> **Exercise requirements**
Which lines in the data below contain the word "agent"? Pull each of them out.

Saved entries
------------------------------------
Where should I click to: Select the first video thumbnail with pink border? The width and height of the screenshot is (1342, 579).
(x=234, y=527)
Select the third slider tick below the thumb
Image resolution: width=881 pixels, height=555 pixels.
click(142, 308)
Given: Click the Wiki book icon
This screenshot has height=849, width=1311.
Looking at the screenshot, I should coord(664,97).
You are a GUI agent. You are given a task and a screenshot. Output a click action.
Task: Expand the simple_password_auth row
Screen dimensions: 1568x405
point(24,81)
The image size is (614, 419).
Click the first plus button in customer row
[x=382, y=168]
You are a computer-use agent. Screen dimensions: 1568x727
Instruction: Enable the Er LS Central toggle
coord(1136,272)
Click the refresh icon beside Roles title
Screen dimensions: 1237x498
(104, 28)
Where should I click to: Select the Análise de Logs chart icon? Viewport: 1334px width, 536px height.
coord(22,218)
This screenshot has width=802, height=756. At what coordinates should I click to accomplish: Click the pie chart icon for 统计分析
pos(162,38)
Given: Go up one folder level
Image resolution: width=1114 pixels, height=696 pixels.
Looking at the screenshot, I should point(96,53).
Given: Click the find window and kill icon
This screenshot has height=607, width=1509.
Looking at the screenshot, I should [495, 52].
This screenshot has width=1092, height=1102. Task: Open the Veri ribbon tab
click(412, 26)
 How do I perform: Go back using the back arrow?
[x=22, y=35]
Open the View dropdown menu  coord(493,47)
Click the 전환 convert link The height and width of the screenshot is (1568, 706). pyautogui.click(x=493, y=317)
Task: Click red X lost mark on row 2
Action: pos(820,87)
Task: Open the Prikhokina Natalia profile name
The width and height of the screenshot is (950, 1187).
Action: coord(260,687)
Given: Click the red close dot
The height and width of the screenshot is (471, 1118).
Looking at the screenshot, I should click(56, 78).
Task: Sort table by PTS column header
------------------------------------
> **Answer to the problem**
You are a GUI agent. You are given a task and a screenshot. Output a click action.
You are a computer-use agent. Screen dimensions: 1568x727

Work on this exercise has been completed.